Ready to officially start my life as a creative, I had to go through various levels of selection to be admitted to my desired university. One of the key cuts was to have a group interview with an acamedic member of the Architecture and Design Faculty.
My interviewer was a man who I deeply admired. I had had the chance to work with him earlier in the year as part of a high school internship during my senior year. My 17 years old eyes were delighted to see him as my interviewer. I always welcome a familiar face, especially when I am anxious. The interview was in a dark office with dark wood furniture, and it smelled beautifully. The questions were open and inviting to boost a conversation. They were somewhere between formality and informality —later I would learn my entire undergrad was balancing on that border.
The professor started with an easy and standard question: "How do you see yourselves 10 years down the line?" The four potential students’ panicked faces must have been a sight. We all said —mumbled— "we don’t". And it was true! It was' not anxiety, inmaturity or lack of self-awareness. At least not on my part. I, full of pride of being honest and straight-forward jumped into explaining where the hesitation to answer resided. With so much variables in life there was very little room to speculate about one’s future; one’s true future was not clear and why bother talking about it. Giovanni’s eyes filled with disappointment, not in us, but in the reality that these four teenagers in front of him had grown up somehow leaving hope and dreams behind them.

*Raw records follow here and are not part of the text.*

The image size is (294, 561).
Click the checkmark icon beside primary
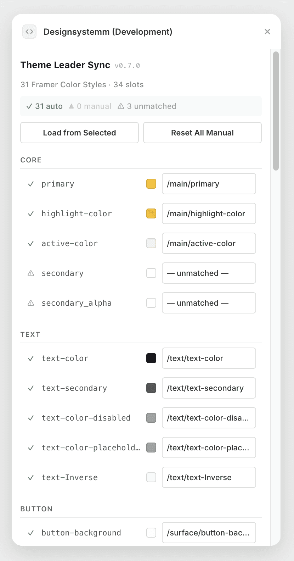click(31, 184)
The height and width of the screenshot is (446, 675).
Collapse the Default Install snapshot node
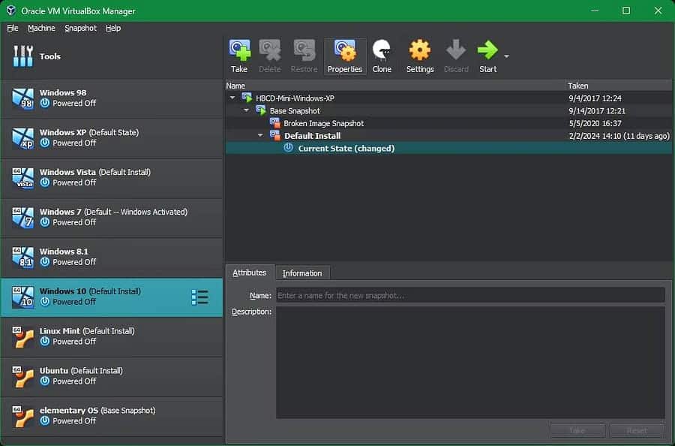(261, 136)
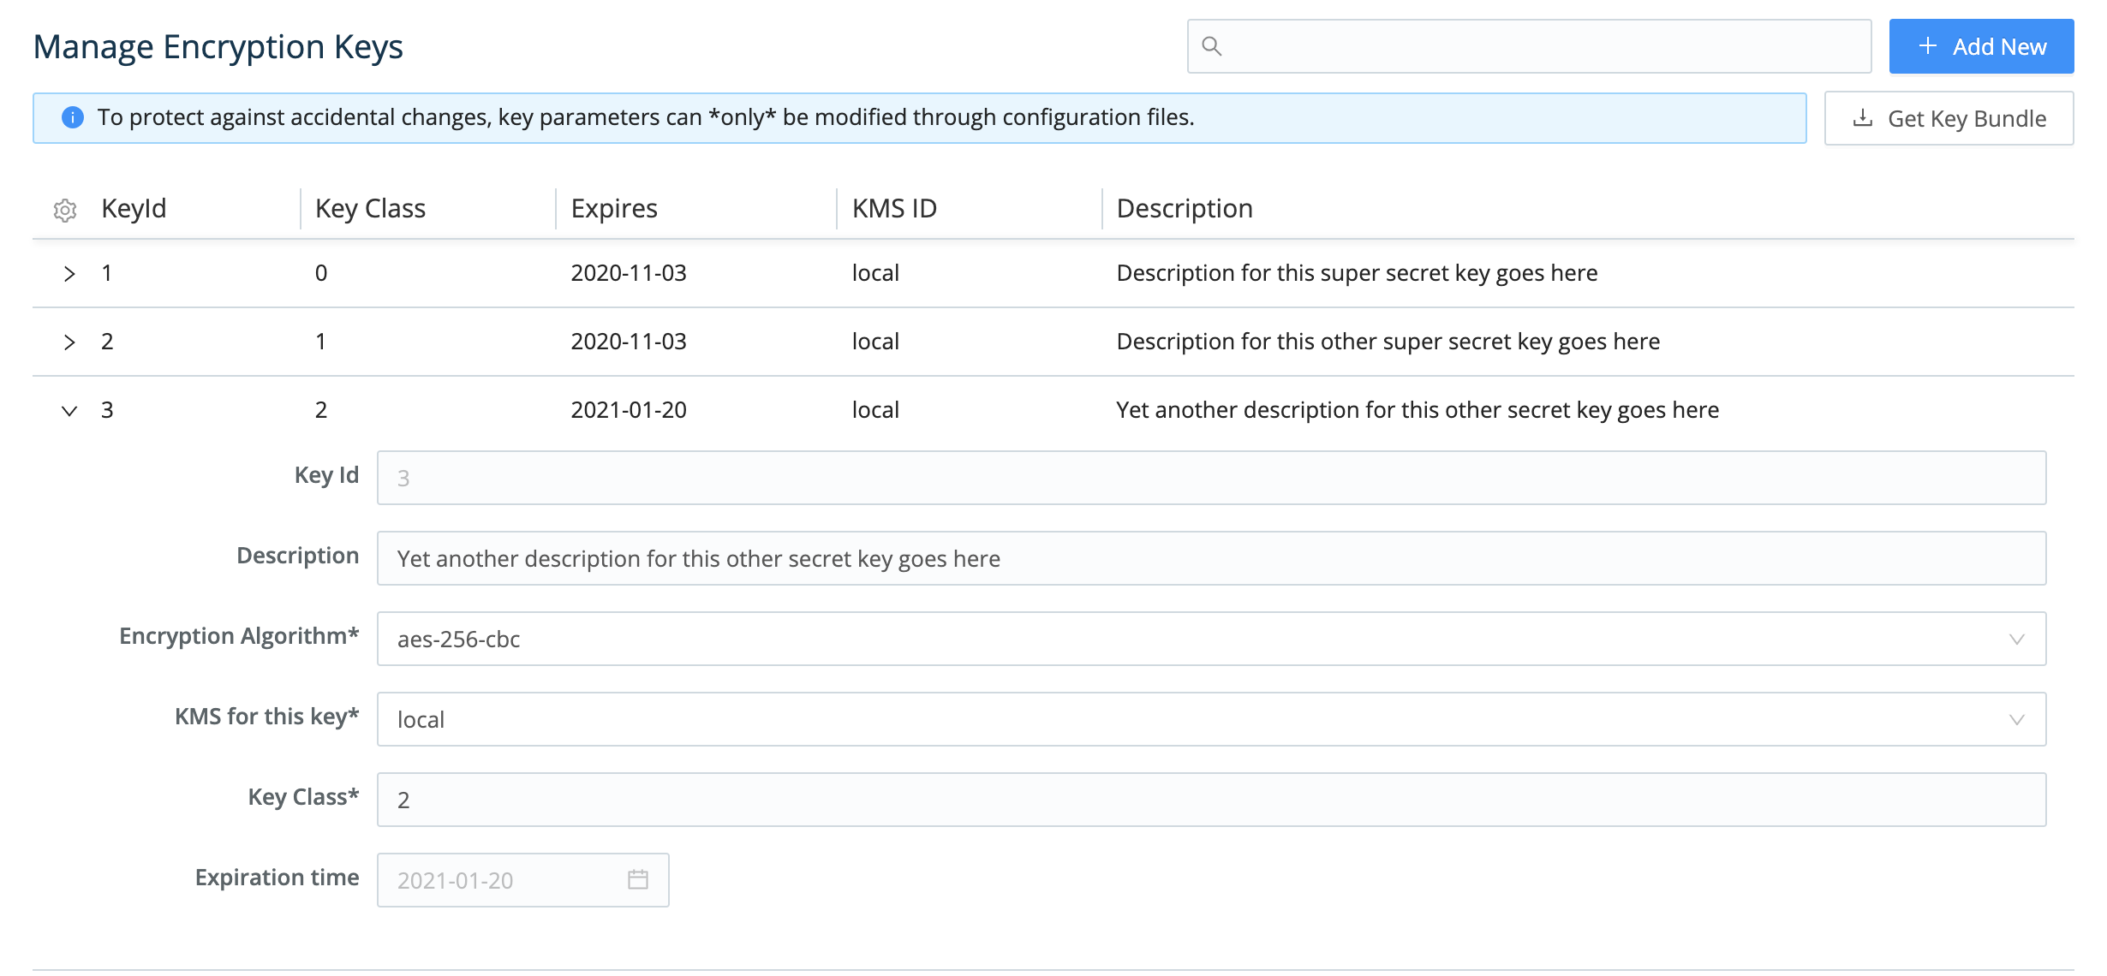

We are talking about a group of young people who aspired to build a creative career —many of us against our parents' best hopes. The interview continued with no major highlights. Towards the end of it, the entire mood shifted into a sudden inspiring life lesson that I carry with me through the years. Giovanni looked at each of us and shared openly and in detail the value of imagination for the sake of it. Fantasy, storytelling and imagination used as means and tools; as a way of life. He pinned down any possible interesting outcome as creatives in the possibility of dreaming, moreover in the responsibility we would engage by living in this tricky line between practicality and intangibility. I have kept those words, bouncing around from experience to experience, from project to defeat to success to life.
Our posibility of dreaming as humans is real. And, as creatives we have trained this possibility and made it a skill, an assest, a gift. In unprescedent times like the ones we live today, may dreaming be the path.
To DREAM is my job. To dream that stillness will bring abundance. And for the time being, abundance of patience, compassion and homefullness.